Edward Ruscha’s Gasoline Stations, 1962, is a portfolio of 10 gelatin silver prints, number 16 of 25, (Estimate: $60,000-80,000). Ruscha originally conceived the portfolio as a way to report the "news" from his numerous road trips across the United States on Route 66 between Oklahoma City and Los Angeles, where he was located at the time.

The collection also includes a complete set of ten Campbell's Soup I screen prints in colors, from 1968, by Andy Warhol. Based in Camden, NJ, the Campbell Soup Company was more than a pop art symbol to Senator Lautenberg, it represented jobs and significant philanthropic investment in the Camden area (Estimate: $200,000-300,000).

Untitled #196, executed in 1989, is a seminal image in which Cindy Sherman (b. 1954) captures in a single iconic self-image the principal themes that define the artist’s oeuvre. Through the incorporation and imitation of costumes, poses, interiors and settings that characterize classical portraiture, this series digs deeply into the canon of European art. Untitled #196 evokes familiar American portraits of the Founding Fathers, such as George Washington or Thomas Jefferson. It is a tribute to his signature combination of patriotism and willingness to challenge the status quo that Sen. Lautenberg hung this compelling portrait in living room of his New Jersey residence. (Estimate: $180,000-220,000)

 Impressionist and Modern Art
Painted in 1951, Fernand Léger’s Untitled (Still Life with Dove) is one of a series that the artist created in the early 1950s featuring birds in flight. This modernist and schematic treatment of an essentially natural scene embodies Léger's mature oeuvre and captures his colorful, joyful vision at this late stage in his career, (Estimate: $600,000-800,000).
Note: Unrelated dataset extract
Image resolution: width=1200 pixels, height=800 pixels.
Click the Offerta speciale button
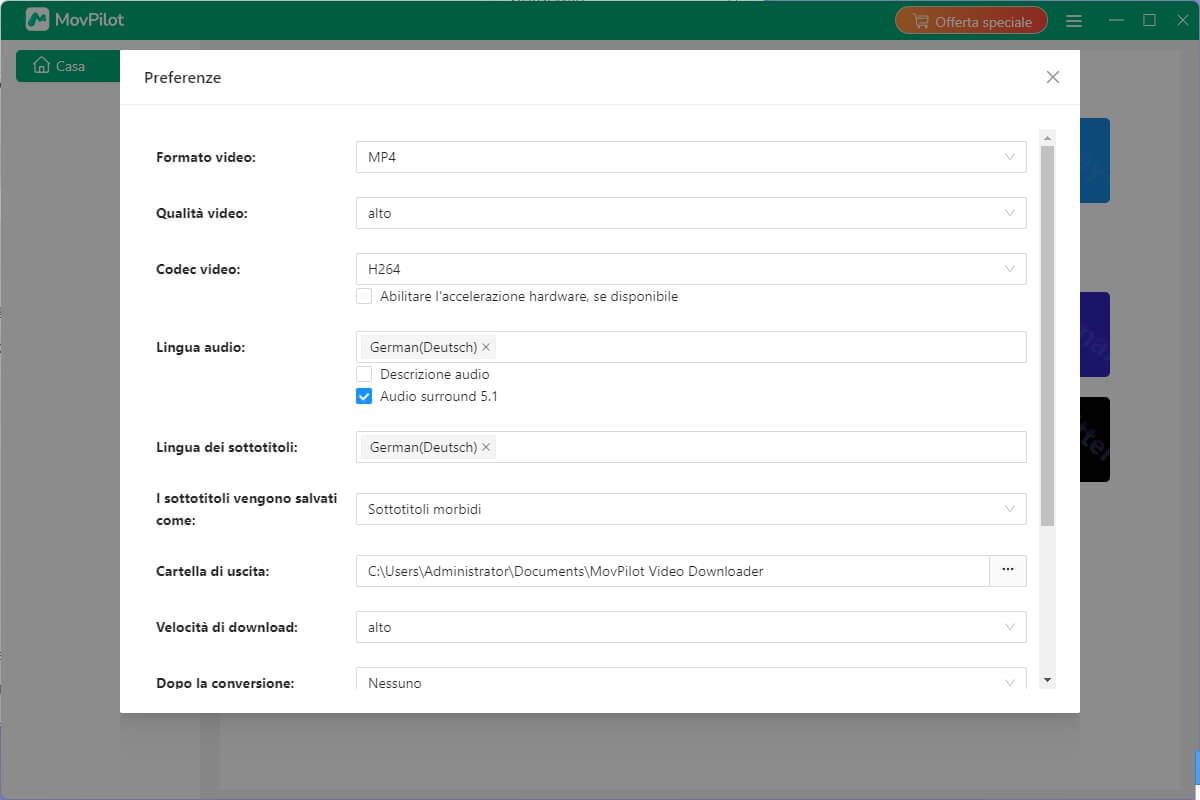[x=970, y=19]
The dove symbol of love and peace had a deep significance for the Senator who championed the cause of peace in the Middle East and worked to strengthen relations between the U.S. and Israel during his entire 30-year Senate career.

 Photographs
The collection includes a selection of photographs signed by Edward S. Curtis, Robert Frank, and Alfred Stieglitz, among others, which will be offered in April 2014 at auction. Sen. Lautenberg’s life story is reflected in the photographic works he collected, ranging from a 1907 Alfred Stieglitz image of immigrants in steerage class on an ocean liner, to a 1986 color photograph of the Meadowlands marsh in New Jersey, where in 2003, the state opened a new railroad station bearing his name, in homage to his tireless advocacy for public transportation. An image from Swiss photographer Robert Frank’s seminal “Les Américains” series, City Fathers, Hoboken (taken in 1955 and published in 1958), captures a timeless image of political pomp in nearby Hoboken, NJ, where top-hatted city officials were celebrating the city’s centennial in 1955 (Estimate: $40,000-60,000).